Writing Lessons From John Hersey’s “Hiroshima”


“The battle line between good and evil runs through the heart of every man,” Aleksandr Solzhenitsyn once wrote.  Nowhere do we witness this eternal struggle more movingly than in Hiroshima, John Hersey’s unforgettable account of that fateful day on August 6th, 1945 when the atomic bomb was dropped.  Hailed as the “most celebrated piece of journalism to come out of WWII,” Hiroshima follows six survivors as they navigate the devastating aftermath of nuclear war.  Obliterating 100,000 lives in an infernal blast that will reverberate through the centuries as human history’s “most unspeakable crime,” the atom bomb is an unsettling reminder that the human heart is neither wholly good nor evil.

Hiroshima stands as a masterpiece of reporting for its ability to humanize the Japanese people at a time when words were weaponized as instruments of war.  Rather than reduce them to a one-dimensional demonized “enemy,” Hersey revealed Dr. Masakazu Fujii, Dr. Terufumi Sasaki, Father Wilhem Kliensorge, Reverend Kiyoshi Tanimoto, Toshiko Sasaki, and Hatsuyo Nakamura as ordinary people: people who were staring out windows and sitting at their desks just as they had hundreds of times when their lives were forever shattered by an unprecedented act of war.  While some reporters marveled at man’s ability to harness the cataclysmic power of atomic energy (New York Times staff member William Laurence, the only journalist to witness the terrible technology first hand, wrote with wonder, “It was no longer smoke, or dust, or even a cloud of fire.  It was a living thing, a new species of being, born right before our incredulous eyes.”), others focused on calculating the staggering number of lives lost or capturing the wasteland left behind (New York Herald Tribune’s Homer Bigart observed when he visited Hiroshima in September 1945 that “across the river there was only flat, appalling desolation, the starkness accentuated by bare, blackened tree trunks and the occasional shell of a reinforced concrete building.”)  Hersey took a different approach.  Hiroshima, originally published as a 30,000 word feature in the August 1946 issue of the New Yorker, is now considered a landmark of new journalism, a style of reporting that blended the impartial facts of traditional journalism with the pacing and storytelling of a novel.  By funneling the harrowing events of that historic day through the soul-expanding subjectivity of stories instead of the heartless objectivity of mere numbers, Hersey was able to demolish the barricade between ally and enemy so often erected by war.  The result is a compassionate document that- as one critic put it- “stirs the conscience” of the soul.

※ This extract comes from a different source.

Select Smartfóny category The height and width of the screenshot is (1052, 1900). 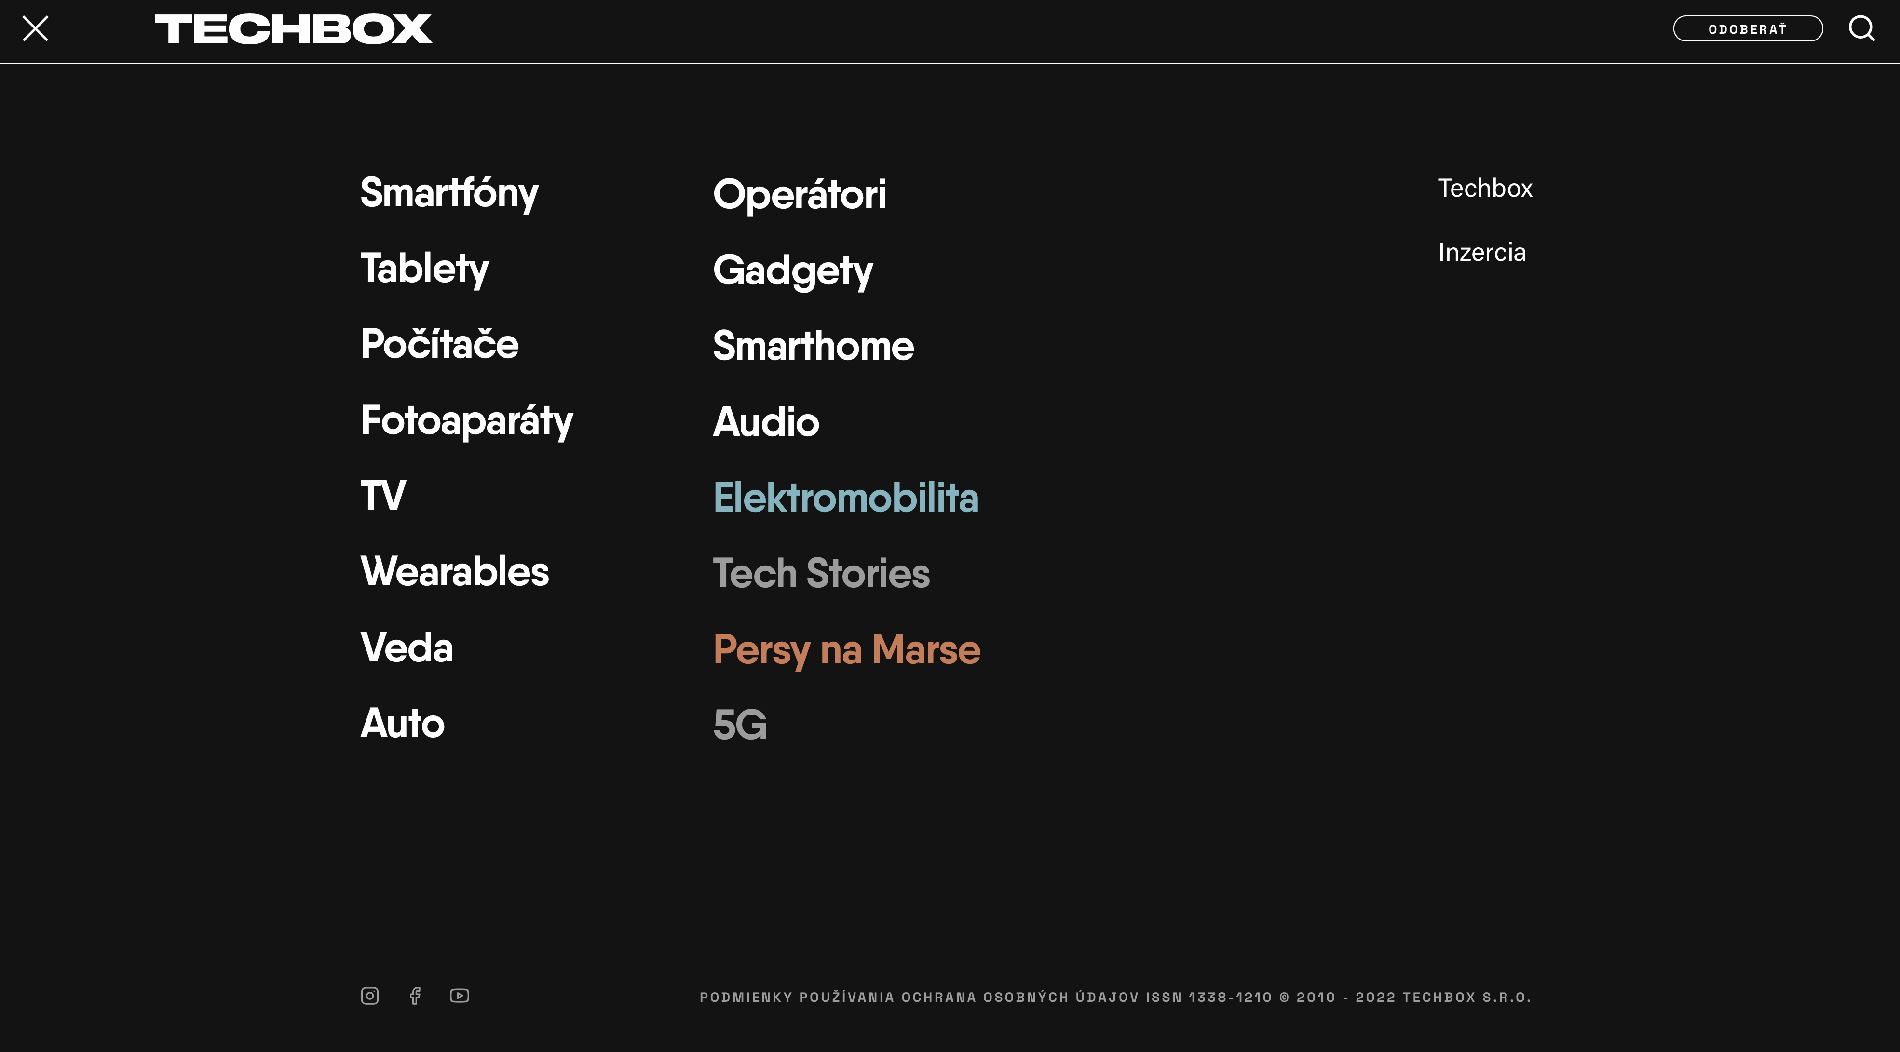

Hiroshima’s first line is perhaps one of journalism’s best-known:

“At exactly fifteen minutes past eight in the morning, on August 6, 1945, Japanese time, at the moment when the atomic bomb flashed above Hiroshima, Miss Toshiko Sasaki, a clerk in the personnel department of the East Asia Tin Works, had just sat down at her place in the plant office and was turning her head to speak to the girl at the next desk.”

In his instructive new book The Art of X-Ray Reading: How the Secrets of 25 Great Works of Literature Will Improve Your Writing, journalist and Poynter Institute senior scholar Roy Peter Clark seeks to break down this stellar first sentence so we can better understand how it works.  A curator of spellbinding sentences and lover of lively prose, Clark contends the secret to writing well is hidden in literature’s masterworks or- as Matthew Arnold might say- in “the best that’s been thought and said” in the world.  If we want to be compelling writers, we just have to crack the code.  “Cracking the code” means paying attention to how an author mesmerizes us with his words.  Like Hemingway, does he seduce us to turn the page by revealing less information than he withholds?  Or like Plath, does he create a sense of unity by repeating an overarching motif or symbol?  In much the same way authors of that endlessly edifying guide to close-reading How to Read a Book revere books as absent teachers, Clark believes literature has a wealth of writing wisdom to offer.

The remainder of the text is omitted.